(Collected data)
::::::::::

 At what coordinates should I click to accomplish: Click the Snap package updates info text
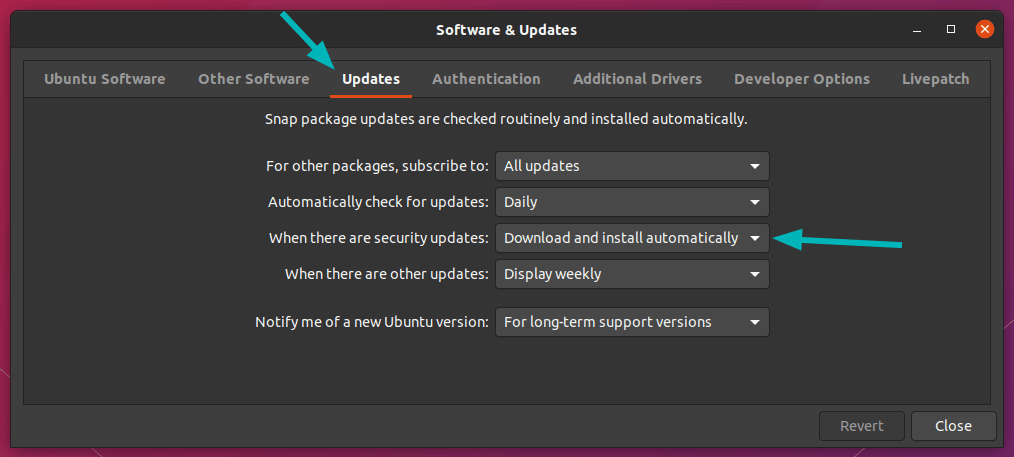pos(506,119)
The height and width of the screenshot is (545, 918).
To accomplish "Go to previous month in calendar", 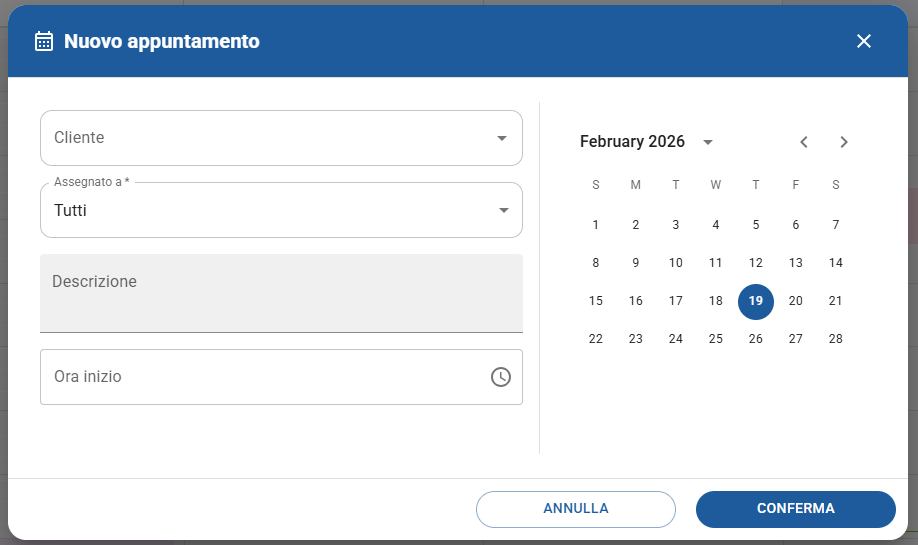I will point(804,142).
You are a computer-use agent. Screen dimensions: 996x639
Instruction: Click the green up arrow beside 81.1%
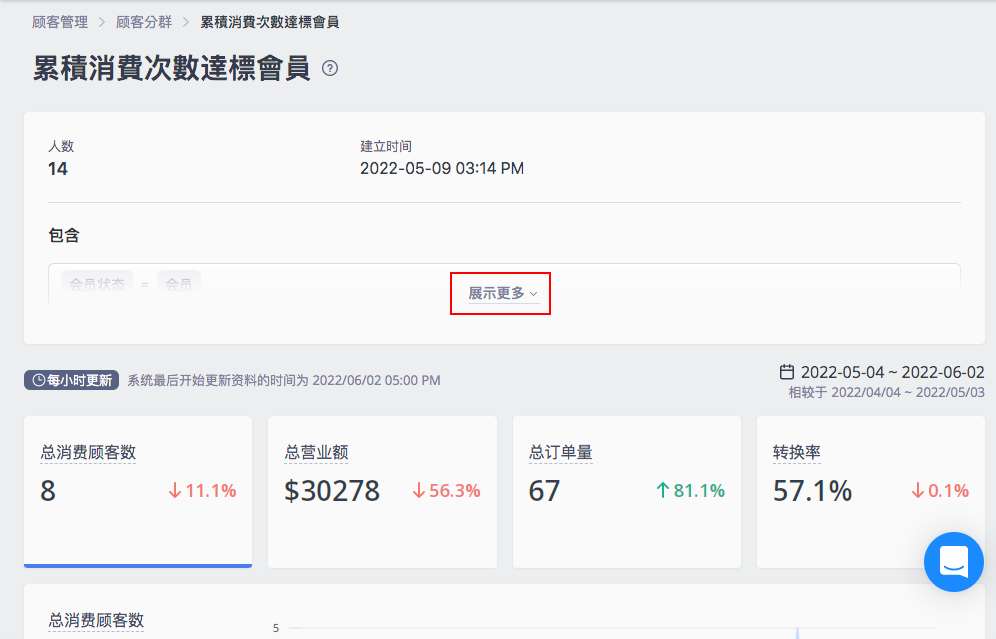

::::::::::

Starting at the line that contains "You are a computer-use", write out every line through the end of the entries, both ends included, without any pictures.

## Output
You are a computer-use agent. Screen dimensions: 996x639
Instruction: Click the green up arrow beside 81.1%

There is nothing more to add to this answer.